Wir müssen dringend versuchen, uns hier eine Grundlage für kommende Auseinandersetzungen zu schaffen. Das Fordern und möglichst Durchsetzen der Schaffung industrieller Arbeitsplätze würde bestimmt die Unterstützung breiter Teile der Bevölkerung finden. Die Verbindung zu unseren internationalen Kollegen sowohl auf gewerkschaftlicher aber auch politischer Ebene muß unbedingt enger gestaltet werden.

Dies war und ist auch insbesondere eine Aufgabe der Gewerkschaftsfunktionäre. Diese müssen sich endlich klar äußern, auf welcher Seite sie eigentlich stehen, insbesondere die Gewerkschaftsfürsten. Diese Mauschelei, diese Speichelleckerei wie sie nicht nur, aber insbesondere gegenüber der SPD-Grünen-Regierung an den Tag gelegt wird, muß aufhören. Ansonsten muß man diese Leute aus unseren Gewerkschaften rausschmeißen, denn dann haben sie dort nichts verloren.

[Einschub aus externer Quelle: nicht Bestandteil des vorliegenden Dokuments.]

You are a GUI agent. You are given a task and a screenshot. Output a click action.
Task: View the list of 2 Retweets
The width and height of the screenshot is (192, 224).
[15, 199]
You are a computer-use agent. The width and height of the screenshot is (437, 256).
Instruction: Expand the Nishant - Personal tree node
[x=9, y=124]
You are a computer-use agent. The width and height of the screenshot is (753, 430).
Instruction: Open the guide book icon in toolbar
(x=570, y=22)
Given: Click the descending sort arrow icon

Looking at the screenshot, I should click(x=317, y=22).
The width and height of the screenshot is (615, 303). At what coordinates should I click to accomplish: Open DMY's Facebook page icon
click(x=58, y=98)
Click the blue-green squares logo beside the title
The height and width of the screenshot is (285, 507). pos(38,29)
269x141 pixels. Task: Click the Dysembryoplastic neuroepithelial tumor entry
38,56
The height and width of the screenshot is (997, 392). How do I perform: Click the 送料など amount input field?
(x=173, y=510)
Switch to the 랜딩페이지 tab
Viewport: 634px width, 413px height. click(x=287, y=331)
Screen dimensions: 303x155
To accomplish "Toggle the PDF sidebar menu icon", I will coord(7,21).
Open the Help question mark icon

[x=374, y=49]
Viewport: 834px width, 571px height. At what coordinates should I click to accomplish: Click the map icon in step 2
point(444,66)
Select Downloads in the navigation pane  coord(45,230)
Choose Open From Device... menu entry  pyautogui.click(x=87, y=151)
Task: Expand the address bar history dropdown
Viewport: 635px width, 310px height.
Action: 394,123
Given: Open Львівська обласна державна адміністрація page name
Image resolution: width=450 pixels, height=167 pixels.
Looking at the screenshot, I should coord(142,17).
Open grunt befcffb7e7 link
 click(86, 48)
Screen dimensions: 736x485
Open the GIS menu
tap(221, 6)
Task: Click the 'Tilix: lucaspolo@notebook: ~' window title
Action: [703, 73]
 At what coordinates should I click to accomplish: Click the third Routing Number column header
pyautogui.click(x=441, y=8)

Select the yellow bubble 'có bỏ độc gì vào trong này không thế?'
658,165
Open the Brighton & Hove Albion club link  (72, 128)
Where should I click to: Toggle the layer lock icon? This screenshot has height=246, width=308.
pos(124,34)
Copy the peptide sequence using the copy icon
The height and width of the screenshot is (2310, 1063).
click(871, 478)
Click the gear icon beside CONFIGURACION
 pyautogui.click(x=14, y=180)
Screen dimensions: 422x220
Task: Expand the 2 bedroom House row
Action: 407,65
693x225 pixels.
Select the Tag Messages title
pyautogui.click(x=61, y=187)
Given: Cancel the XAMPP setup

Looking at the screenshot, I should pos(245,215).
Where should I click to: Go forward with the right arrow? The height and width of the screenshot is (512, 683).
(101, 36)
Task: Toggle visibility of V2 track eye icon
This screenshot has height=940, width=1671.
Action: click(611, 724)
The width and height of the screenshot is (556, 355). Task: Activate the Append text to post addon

Ist es möglich, unsere Gewerkschaften zu dem zu machen, was sie eigentlich sein sollten, nämlich Kampforganisationen der Beschäftigten, um so besser.

Auf alle Fälle kann es nicht schaden, auf allen Ebenen Widerstand zu organisieren, wie z.B. auch in unserem Anti-Hartz-Bündnis. Demnächst wird sehr vielen Menschen äußerst drastisch beigebracht, in welcher Gesellschaftsordnung sie tatsächlich leben. Es wäre gut, wenn wir, die wir ja scheinbar schon unsere Erfahrungen gemacht haben, ihnen eine Perspektive aufzeigen können. Kleine Gruppen bilden, große Gruppen bilden, sich zusammenschließen, dies kann zur Mobilisierung der überwiegenden Mehrheit der Bevölkerung führen und uns in die Lage versetzen, dieses ausbeuterische, Menschen vernichtende System auf den Müllhaufen zu befördern, um den Weg frei zu machen für eine Weiterentwicklung der Gesellschaft.

Wie hieß es doch so richtig in einem Lied:

Alles was uns fehlt, ist die Solidarität.

Kollegen, in diesem Sinne , laßt es uns angehen.